- [SOURCE INFORMATION]
⟨

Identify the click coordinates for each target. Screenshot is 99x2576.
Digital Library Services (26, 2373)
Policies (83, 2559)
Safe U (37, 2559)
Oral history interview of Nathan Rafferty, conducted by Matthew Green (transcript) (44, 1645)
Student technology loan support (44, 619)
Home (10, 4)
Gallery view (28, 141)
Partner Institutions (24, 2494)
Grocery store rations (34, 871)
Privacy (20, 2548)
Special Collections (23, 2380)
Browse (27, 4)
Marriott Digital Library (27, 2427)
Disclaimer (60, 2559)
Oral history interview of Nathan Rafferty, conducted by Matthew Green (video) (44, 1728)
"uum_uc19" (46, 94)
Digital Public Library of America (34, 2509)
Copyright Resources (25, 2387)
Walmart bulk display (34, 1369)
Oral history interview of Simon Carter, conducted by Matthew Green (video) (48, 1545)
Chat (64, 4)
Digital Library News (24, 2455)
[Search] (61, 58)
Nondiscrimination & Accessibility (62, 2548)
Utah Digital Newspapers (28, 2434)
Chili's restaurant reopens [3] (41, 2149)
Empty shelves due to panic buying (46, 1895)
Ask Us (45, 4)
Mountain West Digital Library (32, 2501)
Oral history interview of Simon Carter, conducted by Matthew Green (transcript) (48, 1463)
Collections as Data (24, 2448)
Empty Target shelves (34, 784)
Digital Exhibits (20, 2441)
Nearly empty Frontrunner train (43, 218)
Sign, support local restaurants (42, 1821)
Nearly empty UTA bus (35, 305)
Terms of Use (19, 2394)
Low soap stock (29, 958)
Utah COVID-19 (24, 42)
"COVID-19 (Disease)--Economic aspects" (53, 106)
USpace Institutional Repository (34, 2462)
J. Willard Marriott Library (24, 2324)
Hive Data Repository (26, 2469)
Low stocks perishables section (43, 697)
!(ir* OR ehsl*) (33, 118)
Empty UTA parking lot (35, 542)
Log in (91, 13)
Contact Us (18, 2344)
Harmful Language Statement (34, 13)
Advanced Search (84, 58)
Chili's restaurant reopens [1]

⟩
⟨

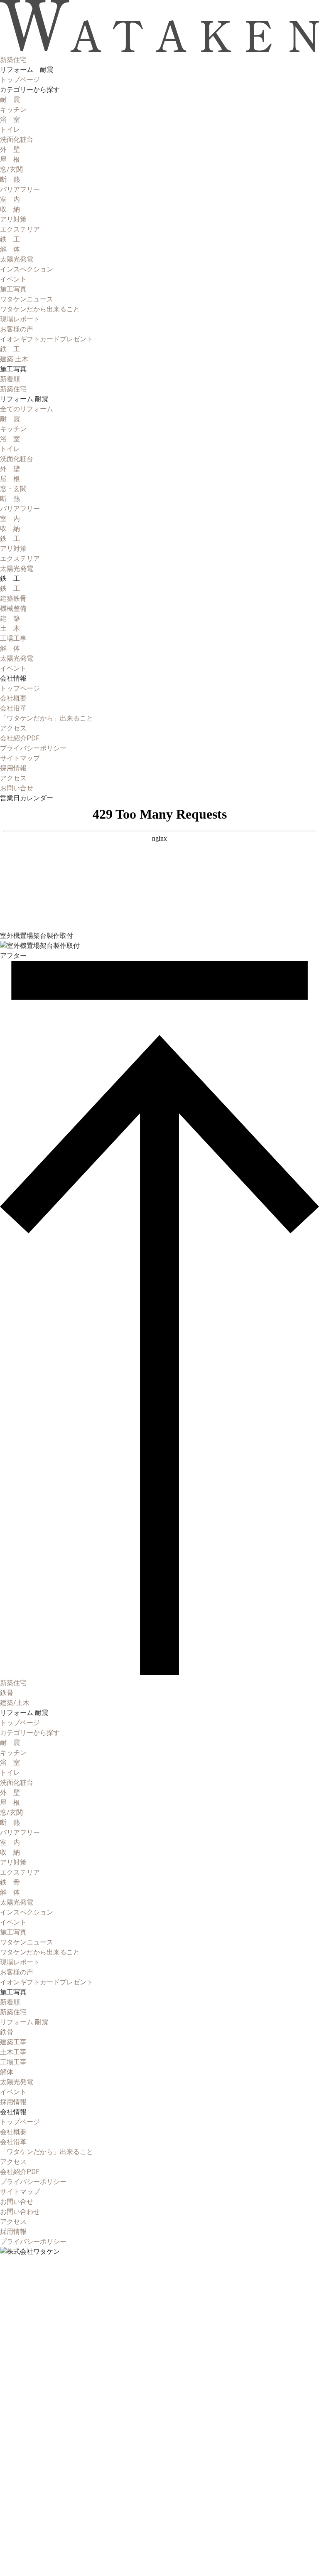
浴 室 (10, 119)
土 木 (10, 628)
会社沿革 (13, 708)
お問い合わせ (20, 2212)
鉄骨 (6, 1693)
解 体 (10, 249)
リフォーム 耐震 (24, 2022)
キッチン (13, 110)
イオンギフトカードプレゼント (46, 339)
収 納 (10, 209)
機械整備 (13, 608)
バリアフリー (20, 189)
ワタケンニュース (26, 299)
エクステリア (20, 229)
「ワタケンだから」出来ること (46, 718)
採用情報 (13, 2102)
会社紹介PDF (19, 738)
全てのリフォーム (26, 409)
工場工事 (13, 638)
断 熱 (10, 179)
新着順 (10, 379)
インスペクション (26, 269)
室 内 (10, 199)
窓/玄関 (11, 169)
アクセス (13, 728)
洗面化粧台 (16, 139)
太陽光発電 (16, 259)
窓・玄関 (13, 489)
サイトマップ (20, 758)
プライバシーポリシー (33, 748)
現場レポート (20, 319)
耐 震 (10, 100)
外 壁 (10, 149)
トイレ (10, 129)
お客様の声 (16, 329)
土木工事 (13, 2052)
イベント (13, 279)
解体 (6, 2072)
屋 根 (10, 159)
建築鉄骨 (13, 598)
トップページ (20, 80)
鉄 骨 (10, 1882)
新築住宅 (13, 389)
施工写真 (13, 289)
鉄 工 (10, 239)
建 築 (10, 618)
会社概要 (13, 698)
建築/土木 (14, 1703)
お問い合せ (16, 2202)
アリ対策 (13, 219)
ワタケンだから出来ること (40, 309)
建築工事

⟩
⟨

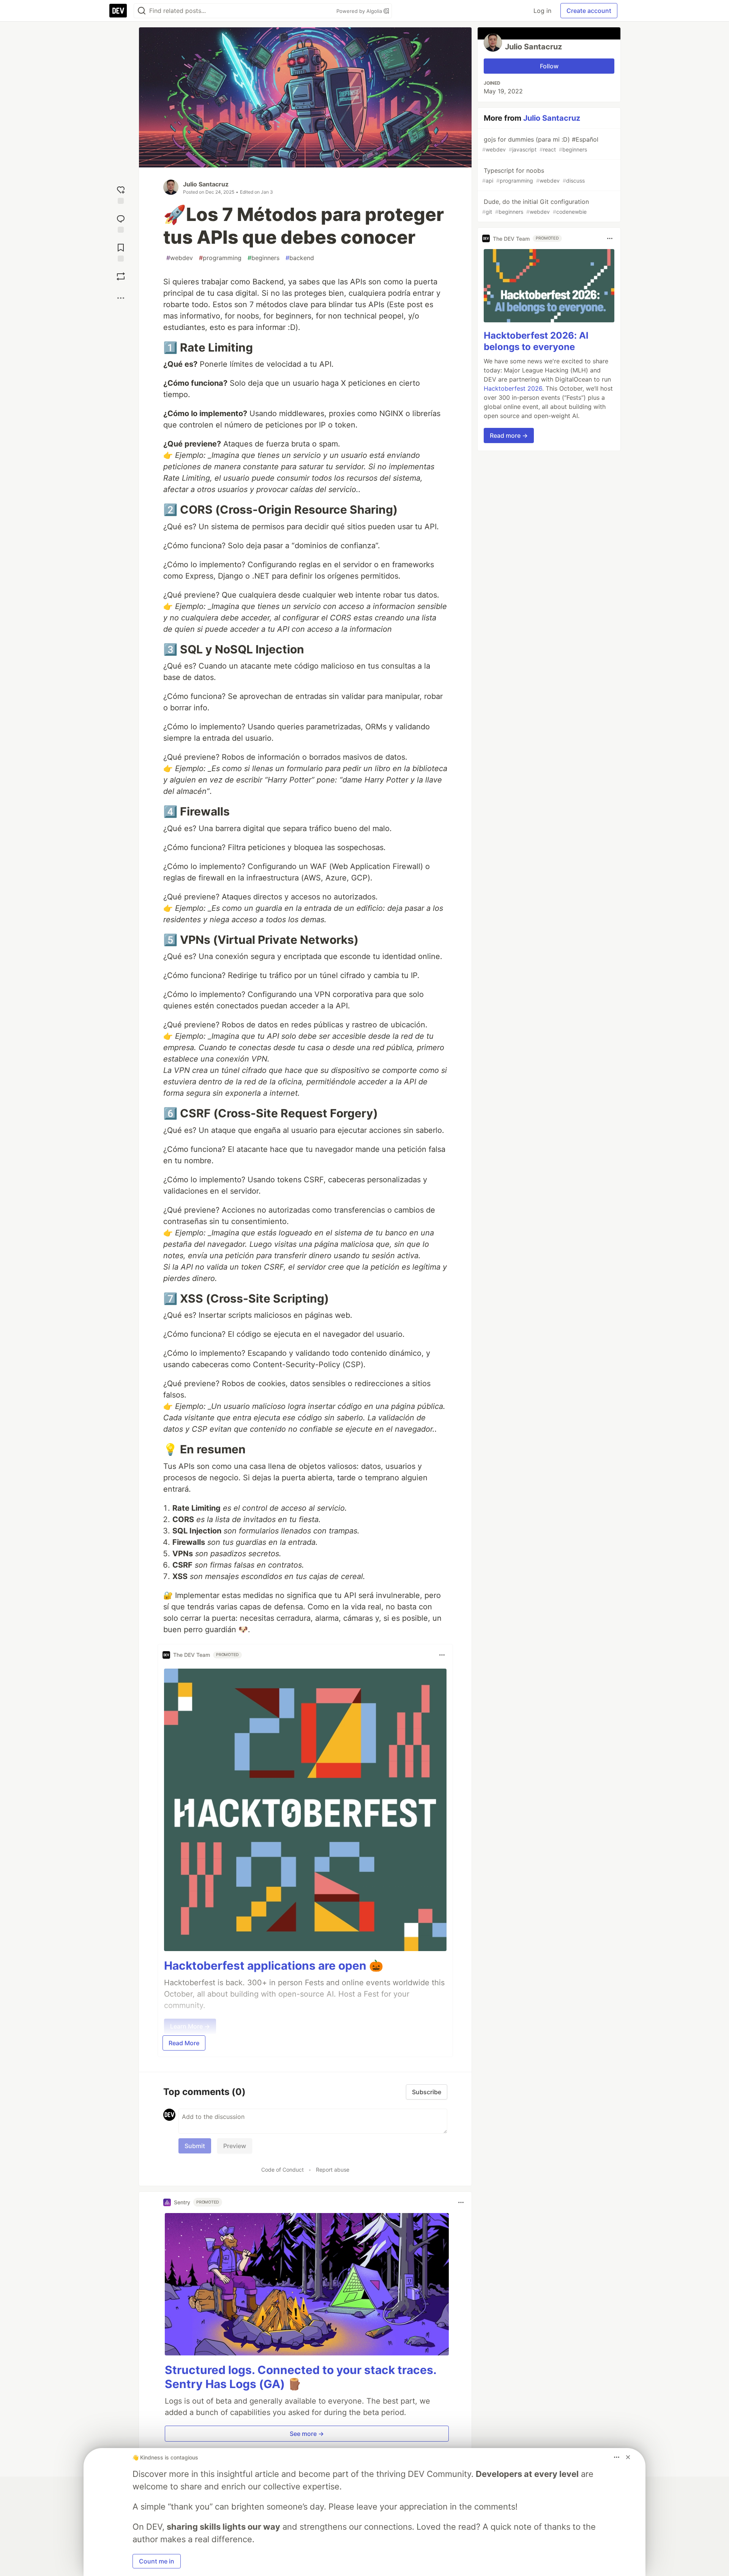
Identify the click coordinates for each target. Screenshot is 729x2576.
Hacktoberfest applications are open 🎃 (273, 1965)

⟩

From the data above, output exactly the lines between the one containing "Nearly empty UTA bus (35, 305)" and the one containing "Chili's restaurant reopens [1]", counting both of them.

Nearly empty UTA bus (35, 305)
Terms of Use (19, 2394)
Low soap stock (29, 958)
Utah COVID-19 (24, 42)
"COVID-19 (Disease)--Economic aspects" (53, 106)
USpace Institutional Repository (34, 2462)
J. Willard Marriott Library (24, 2324)
Hive Data Repository (26, 2469)
Low stocks perishables section (43, 697)
!(ir* OR ehsl*) (33, 118)
Empty UTA parking lot (35, 542)
Log in (91, 13)
Contact Us (18, 2344)
Harmful Language Statement (34, 13)
Advanced Search (84, 58)
Chili's restaurant reopens [1]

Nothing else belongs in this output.